### WHAT THE EXERCISE ASKS
Repeat the listing word for word, starting at its first line and ending at the line containing "I will point(557,134).".

### RECORDS SUPPLIED

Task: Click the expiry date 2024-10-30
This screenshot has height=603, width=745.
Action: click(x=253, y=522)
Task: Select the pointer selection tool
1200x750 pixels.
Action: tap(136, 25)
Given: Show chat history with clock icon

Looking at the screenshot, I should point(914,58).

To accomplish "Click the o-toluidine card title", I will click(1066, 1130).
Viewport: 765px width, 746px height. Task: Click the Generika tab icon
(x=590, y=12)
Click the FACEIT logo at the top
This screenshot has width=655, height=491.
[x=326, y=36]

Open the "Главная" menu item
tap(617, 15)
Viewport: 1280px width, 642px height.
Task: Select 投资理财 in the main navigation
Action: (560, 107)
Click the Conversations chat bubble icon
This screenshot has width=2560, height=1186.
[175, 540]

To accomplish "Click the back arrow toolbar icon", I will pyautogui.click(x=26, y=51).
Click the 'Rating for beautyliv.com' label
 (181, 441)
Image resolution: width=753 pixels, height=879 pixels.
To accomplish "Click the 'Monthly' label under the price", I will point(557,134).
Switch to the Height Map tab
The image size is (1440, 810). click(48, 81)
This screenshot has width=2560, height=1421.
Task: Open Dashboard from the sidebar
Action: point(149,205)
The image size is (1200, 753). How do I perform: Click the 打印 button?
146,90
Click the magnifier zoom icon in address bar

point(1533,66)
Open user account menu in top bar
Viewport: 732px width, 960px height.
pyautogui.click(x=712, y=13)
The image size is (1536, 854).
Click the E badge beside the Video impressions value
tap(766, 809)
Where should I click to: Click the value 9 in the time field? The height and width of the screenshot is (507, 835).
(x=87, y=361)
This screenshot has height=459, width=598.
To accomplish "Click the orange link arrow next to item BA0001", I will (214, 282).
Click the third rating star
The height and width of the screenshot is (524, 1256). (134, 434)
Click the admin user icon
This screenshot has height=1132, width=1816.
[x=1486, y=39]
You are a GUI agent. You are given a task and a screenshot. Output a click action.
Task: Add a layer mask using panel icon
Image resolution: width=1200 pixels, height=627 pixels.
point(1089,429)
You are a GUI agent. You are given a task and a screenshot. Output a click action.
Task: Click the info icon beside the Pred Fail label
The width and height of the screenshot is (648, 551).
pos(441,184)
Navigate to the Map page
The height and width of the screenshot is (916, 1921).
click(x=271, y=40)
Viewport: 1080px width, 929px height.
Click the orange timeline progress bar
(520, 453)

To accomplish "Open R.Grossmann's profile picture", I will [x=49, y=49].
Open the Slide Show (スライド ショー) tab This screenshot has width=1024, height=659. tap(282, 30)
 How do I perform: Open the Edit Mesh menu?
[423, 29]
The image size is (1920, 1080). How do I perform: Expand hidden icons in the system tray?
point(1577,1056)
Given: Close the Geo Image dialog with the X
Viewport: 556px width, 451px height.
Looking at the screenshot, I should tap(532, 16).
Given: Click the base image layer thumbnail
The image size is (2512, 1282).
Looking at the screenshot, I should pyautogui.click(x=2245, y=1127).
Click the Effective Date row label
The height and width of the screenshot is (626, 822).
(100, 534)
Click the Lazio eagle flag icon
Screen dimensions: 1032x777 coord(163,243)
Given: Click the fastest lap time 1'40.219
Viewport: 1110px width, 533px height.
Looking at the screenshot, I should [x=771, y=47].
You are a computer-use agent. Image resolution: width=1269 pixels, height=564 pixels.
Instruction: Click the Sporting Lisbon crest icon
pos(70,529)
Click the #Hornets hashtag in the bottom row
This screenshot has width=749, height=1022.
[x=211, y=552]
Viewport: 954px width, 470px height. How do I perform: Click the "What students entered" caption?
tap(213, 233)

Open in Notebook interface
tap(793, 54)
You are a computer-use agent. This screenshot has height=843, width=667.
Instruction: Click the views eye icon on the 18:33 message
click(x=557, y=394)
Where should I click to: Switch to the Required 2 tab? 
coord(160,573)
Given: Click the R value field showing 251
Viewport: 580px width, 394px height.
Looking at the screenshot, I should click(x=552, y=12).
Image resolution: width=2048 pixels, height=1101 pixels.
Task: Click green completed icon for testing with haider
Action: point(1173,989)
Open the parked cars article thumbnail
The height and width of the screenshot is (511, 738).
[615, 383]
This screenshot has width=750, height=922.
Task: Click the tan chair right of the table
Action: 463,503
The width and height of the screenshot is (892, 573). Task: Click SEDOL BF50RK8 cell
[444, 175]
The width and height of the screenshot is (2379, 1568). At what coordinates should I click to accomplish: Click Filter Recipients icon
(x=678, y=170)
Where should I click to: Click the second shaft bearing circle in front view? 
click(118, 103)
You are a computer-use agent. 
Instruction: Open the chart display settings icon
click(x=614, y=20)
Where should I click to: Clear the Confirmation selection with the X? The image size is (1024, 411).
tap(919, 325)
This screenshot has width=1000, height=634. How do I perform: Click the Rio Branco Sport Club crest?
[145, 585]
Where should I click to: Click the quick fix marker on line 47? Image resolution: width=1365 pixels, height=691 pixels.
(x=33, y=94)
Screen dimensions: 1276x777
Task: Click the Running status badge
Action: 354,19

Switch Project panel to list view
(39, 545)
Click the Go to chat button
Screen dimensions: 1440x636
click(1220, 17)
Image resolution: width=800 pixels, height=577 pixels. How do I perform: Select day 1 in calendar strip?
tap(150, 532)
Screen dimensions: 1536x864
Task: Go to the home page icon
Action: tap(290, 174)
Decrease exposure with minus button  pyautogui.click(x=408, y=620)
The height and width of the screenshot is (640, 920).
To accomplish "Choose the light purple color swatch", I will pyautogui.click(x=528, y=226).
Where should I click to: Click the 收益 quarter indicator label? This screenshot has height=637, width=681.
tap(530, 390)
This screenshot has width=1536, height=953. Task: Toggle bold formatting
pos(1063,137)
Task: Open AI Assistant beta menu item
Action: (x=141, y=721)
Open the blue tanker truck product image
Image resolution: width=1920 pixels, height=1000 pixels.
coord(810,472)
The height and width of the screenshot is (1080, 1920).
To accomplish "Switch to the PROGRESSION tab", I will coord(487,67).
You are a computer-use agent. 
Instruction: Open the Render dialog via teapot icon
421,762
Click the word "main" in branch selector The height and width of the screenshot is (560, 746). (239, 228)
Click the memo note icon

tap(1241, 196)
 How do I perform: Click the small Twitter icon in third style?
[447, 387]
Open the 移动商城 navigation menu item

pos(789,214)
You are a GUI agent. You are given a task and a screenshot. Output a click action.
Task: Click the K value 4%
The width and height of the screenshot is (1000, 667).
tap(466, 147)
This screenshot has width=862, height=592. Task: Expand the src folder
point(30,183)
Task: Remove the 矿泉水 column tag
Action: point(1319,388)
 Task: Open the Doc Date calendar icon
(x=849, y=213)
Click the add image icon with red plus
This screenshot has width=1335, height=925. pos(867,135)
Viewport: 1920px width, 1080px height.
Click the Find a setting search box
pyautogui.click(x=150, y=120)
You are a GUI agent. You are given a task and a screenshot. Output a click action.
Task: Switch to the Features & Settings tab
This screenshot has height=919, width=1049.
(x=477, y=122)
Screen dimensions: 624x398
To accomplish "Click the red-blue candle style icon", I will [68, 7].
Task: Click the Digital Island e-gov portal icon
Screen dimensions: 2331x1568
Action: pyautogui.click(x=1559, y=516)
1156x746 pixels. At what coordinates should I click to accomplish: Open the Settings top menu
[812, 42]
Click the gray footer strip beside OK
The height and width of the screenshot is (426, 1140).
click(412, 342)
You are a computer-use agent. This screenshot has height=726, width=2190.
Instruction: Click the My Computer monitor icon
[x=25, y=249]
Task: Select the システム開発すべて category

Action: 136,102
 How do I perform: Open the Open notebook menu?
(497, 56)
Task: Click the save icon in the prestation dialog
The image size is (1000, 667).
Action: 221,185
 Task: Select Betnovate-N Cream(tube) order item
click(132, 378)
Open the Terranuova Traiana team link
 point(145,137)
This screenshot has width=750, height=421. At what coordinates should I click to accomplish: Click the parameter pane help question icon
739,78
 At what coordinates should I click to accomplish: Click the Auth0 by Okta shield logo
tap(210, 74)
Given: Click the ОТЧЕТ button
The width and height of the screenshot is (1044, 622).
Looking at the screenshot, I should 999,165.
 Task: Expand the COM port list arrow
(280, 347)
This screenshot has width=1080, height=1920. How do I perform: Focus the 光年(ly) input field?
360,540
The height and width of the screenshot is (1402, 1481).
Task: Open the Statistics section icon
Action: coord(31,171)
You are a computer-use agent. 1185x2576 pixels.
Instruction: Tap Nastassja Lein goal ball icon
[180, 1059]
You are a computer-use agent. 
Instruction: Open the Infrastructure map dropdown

### OUTPUT FOR THIS EXERCISE
Task: Click the expiry date 2024-10-30
This screenshot has height=603, width=745.
Action: click(x=253, y=522)
Task: Select the pointer selection tool
1200x750 pixels.
Action: tap(136, 25)
Given: Show chat history with clock icon

Looking at the screenshot, I should point(914,58).

To accomplish "Click the o-toluidine card title", I will click(1066, 1130).
Viewport: 765px width, 746px height. Task: Click the Generika tab icon
(x=590, y=12)
Click the FACEIT logo at the top
This screenshot has width=655, height=491.
[x=326, y=36]

Open the "Главная" menu item
tap(617, 15)
Viewport: 1280px width, 642px height.
Task: Select 投资理财 in the main navigation
Action: (560, 107)
Click the Conversations chat bubble icon
This screenshot has width=2560, height=1186.
[175, 540]

To accomplish "Click the back arrow toolbar icon", I will pyautogui.click(x=26, y=51).
Click the 'Rating for beautyliv.com' label
 (181, 441)
Image resolution: width=753 pixels, height=879 pixels.
To accomplish "Click the 'Monthly' label under the price", I will point(557,134).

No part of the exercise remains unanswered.